NEXT UX: Three experiential concepts showcase the importance of the customer journey




WHENEVER I TRAVEL to new cities or countries, part of my “discovery therapy” and jetlag cure is to get out and see hospitality, retail, public spaces and food services in my destination. Sometimes the places I visit are not exactly new or haven’t been mentioned in the press before, but my judgement sees through the lens of engagement as to whether the place grabs me and makes me want to linger.

For decades, the metric of time has been an important measurement of keeping the consumers’ interests in a retailer’s services and products. It’s why signage, visual merchandising and great design entries are such magnets in crowded marketplaces.

📷: Ulf Wittrock / Shutterstock

📷: Ulf Wittrock / Shutterstock

Here in Europe, where I’m based for a few months, it’s also easy for me to compare to what I see back home in North America. With that in mind, there is also a little to compare and contrast.
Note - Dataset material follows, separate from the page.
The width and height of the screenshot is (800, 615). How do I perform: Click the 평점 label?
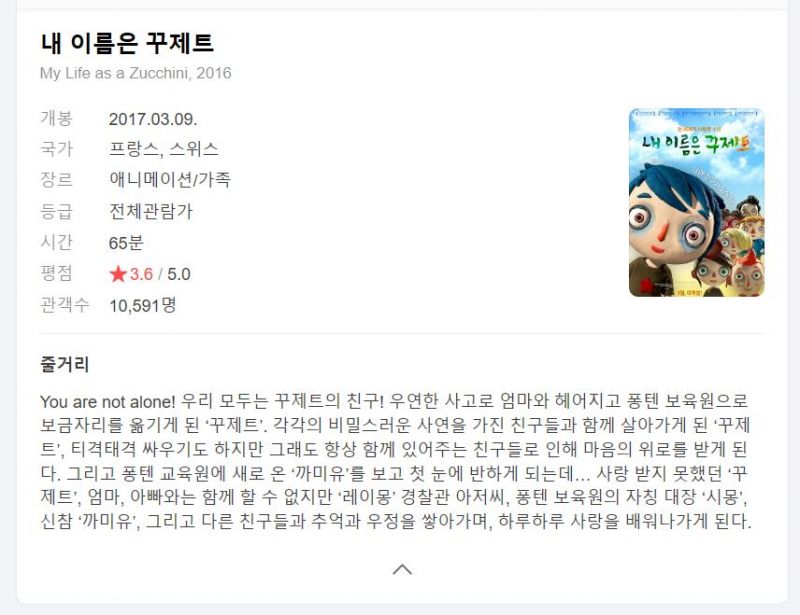click(57, 274)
I love nothing more than going to food markets – small or large – in any country I visit. There is just something about seeing how they merchandise, how they place signage and decor, and their product mix.

Germany is especially home to some of the largest retailers in the European Union. Even here, however, there are two surprises and I happened upon that frankly captured both my mind and wallet.

Many of you have likely read about the Globetrotter flagship in Cologne (Köln) which, many years into its life (17 years), is still a busy emporium in the walking district of this historic city. Globetrotter covers 75,000 square feet over four levels and it still delivers a powerful, interactive experience for sports enthusiasts.

While the store shows its age in some respects, its central pool and elliptical shape creates a unique journey with visual vistas everywhere you look, reminiscent of the very outdoors it celebrates. From testing a headlamp in a dark room to learning to scuba dive in a 14-foot pool is just part of the outdoor lifestyles you can try out at Globetrotter in the middle of a city of 1.5 million residents.

Cologne, like most European cities, has a network of pedestrian-friendly streets that feature a collection of local, national and international brands. While walking I discovered, as you often do in these cities, one of those gems. It’s a new retail concept called Obi Mach Bar; its name translates roughly into Obi Make Bar, taking a nod from its namesake parent OBI, a German mega-retailer in the DIY space (a typical OBI store is shown on pg. 16).

OBI is a multi-national home improvement company that operates 668 stores across Europe. This big box retailer has done something that’s frankly brilliant in terms of shopper marketing and bringing the brand to a new audience.

At approximately 2600 square feet, this small format concept is friendly to a young, urban clientele. They know that this demographic likes to create and to use their Euros wisely through creating rather than just buying.

The space features numerous ways for the socialization to come off the street and into the store, which is full of bar table tops perfectly suited to work on DIY projects. The center fixtures were designed to be workbenches that evoke a DIY feel and encourage shoppers to get messy if needed by painting or gluing an item ideal for their apartment or a handmade gift.

The designers did an outstanding job in bringing the brand architecture to life and adapting it into this new concept. It still feels trendy and right in line with a “boutique store” versus a large international big box store. The store is event driven with a revolving series of workshops. (Mach Bar was a prestigious Red Dot winner in 2022.)

At the other end of the spectrum is the flagship Edeka food emporium in Dusseldorf which was a former Kaufhof Department Store. At nearly 105,000-plus-square-feet (roughly 10,000 square meters), how do you describe a food store like none other? Opened back in 2018, this grocery icon is still one of the most noteworthy large food retailers I’ve come across in my extensive global travels. I’d rank it as being in the top 10 global food retail examples I’ve seen in my career.

It’s a strong statement because seldom have I spent nearly three hours in a food market without seeking a quick exit. Edeka owns a little more than 20 percent of market share with nearly 4100 stores in a wide variety of sizes. It’s a network of independent operators under the umbrella name. The two floors are coupled with a major parking structure and an onsite hotel. Thus, a true destination was born right in the heart of the city of Düsseldorf.

📷: Brian Dyches

📷: Brian Dyches

One of the most notable aspects is the great lighting and feeling of openness that invites you to explore the next great food/gourmet area. The boutique-like service areas (i.e., mozzarella bar, wine bar) do something few stores today offer, which is the invitation to slow down and savor the food or drink immediately. Yes, there are food markets with sampling and common eating areas, but they don’t always entice you to stop and enjoy a wine flight.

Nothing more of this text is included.